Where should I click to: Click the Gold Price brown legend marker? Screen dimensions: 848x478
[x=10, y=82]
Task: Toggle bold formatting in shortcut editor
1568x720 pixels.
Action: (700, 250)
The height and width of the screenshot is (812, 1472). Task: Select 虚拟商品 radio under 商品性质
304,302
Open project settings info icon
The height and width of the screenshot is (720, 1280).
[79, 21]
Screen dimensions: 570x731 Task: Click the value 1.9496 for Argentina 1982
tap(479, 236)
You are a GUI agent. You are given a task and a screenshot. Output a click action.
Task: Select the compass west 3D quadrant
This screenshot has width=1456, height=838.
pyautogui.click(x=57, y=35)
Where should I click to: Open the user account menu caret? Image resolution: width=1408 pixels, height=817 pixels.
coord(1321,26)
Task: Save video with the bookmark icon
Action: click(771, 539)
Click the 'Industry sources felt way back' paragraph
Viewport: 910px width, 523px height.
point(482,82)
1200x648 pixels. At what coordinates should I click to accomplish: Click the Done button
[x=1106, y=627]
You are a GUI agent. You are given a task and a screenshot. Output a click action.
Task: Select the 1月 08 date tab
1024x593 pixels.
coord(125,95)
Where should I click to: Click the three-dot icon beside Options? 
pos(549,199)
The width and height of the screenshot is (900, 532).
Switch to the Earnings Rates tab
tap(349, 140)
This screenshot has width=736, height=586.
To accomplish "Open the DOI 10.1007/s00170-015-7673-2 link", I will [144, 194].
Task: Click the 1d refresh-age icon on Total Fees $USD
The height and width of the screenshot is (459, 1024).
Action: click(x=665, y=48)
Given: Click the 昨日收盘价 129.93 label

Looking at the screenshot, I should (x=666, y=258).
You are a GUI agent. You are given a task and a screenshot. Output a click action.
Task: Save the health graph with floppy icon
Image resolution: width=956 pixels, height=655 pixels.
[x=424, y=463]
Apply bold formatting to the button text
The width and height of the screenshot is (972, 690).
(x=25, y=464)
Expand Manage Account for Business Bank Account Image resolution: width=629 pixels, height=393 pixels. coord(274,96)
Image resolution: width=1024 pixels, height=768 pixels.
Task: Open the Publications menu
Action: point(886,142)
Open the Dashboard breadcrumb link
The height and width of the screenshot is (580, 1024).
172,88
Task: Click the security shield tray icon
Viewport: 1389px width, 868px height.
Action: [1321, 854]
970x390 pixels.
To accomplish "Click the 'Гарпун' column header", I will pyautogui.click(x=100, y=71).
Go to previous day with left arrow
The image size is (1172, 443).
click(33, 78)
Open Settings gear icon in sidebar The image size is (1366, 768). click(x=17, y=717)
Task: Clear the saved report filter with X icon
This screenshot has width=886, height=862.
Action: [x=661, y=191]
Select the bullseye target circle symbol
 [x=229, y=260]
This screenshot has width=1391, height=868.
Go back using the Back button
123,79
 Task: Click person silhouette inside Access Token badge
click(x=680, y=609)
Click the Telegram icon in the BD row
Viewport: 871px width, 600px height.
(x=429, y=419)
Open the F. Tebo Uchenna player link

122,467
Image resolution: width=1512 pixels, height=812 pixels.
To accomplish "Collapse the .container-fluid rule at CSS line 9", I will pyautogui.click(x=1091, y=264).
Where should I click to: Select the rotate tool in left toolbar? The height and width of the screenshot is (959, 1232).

▶ _DIRECTIONS FOR THIS TASK_
Make a verbatim copy of each record.

▶ _ANSWER SECTION_
Where should I click to: Click the Gold Price brown legend marker? Screen dimensions: 848x478
[x=10, y=82]
Task: Toggle bold formatting in shortcut editor
1568x720 pixels.
Action: (700, 250)
The height and width of the screenshot is (812, 1472). Task: Select 虚拟商品 radio under 商品性质
304,302
Open project settings info icon
The height and width of the screenshot is (720, 1280).
[79, 21]
Screen dimensions: 570x731 Task: Click the value 1.9496 for Argentina 1982
tap(479, 236)
You are a GUI agent. You are given a task and a screenshot. Output a click action.
Task: Select the compass west 3D quadrant
This screenshot has width=1456, height=838.
pyautogui.click(x=57, y=35)
Where should I click to: Open the user account menu caret? Image resolution: width=1408 pixels, height=817 pixels.
coord(1321,26)
Task: Save video with the bookmark icon
Action: click(771, 539)
Click the 'Industry sources felt way back' paragraph
Viewport: 910px width, 523px height.
point(482,82)
1200x648 pixels. At what coordinates should I click to accomplish: Click the Done button
[x=1106, y=627]
You are a GUI agent. You are given a task and a screenshot. Output a click action.
Task: Select the 1月 08 date tab
1024x593 pixels.
coord(125,95)
Where should I click to: Click the three-dot icon beside Options? 
pos(549,199)
The width and height of the screenshot is (900, 532).
Switch to the Earnings Rates tab
tap(349, 140)
This screenshot has width=736, height=586.
To accomplish "Open the DOI 10.1007/s00170-015-7673-2 link", I will [144, 194].
Task: Click the 1d refresh-age icon on Total Fees $USD
The height and width of the screenshot is (459, 1024).
Action: click(x=665, y=48)
Given: Click the 昨日收盘价 129.93 label

Looking at the screenshot, I should (x=666, y=258).
You are a GUI agent. You are given a task and a screenshot. Output a click action.
Task: Save the health graph with floppy icon
Image resolution: width=956 pixels, height=655 pixels.
[x=424, y=463]
Apply bold formatting to the button text
The width and height of the screenshot is (972, 690).
(x=25, y=464)
Expand Manage Account for Business Bank Account Image resolution: width=629 pixels, height=393 pixels. coord(274,96)
Image resolution: width=1024 pixels, height=768 pixels.
Task: Open the Publications menu
Action: point(886,142)
Open the Dashboard breadcrumb link
The height and width of the screenshot is (580, 1024).
172,88
Task: Click the security shield tray icon
Viewport: 1389px width, 868px height.
Action: [1321, 854]
970x390 pixels.
To accomplish "Click the 'Гарпун' column header", I will pyautogui.click(x=100, y=71).
Go to previous day with left arrow
The image size is (1172, 443).
click(33, 78)
Open Settings gear icon in sidebar The image size is (1366, 768). click(x=17, y=717)
Task: Clear the saved report filter with X icon
This screenshot has width=886, height=862.
Action: [x=661, y=191]
Select the bullseye target circle symbol
 [x=229, y=260]
This screenshot has width=1391, height=868.
Go back using the Back button
123,79
 Task: Click person silhouette inside Access Token badge
click(x=680, y=609)
Click the Telegram icon in the BD row
Viewport: 871px width, 600px height.
(x=429, y=419)
Open the F. Tebo Uchenna player link

122,467
Image resolution: width=1512 pixels, height=812 pixels.
To accomplish "Collapse the .container-fluid rule at CSS line 9", I will pyautogui.click(x=1091, y=264).
Where should I click to: Select the rotate tool in left toolbar? The height and width of the screenshot is (959, 1232).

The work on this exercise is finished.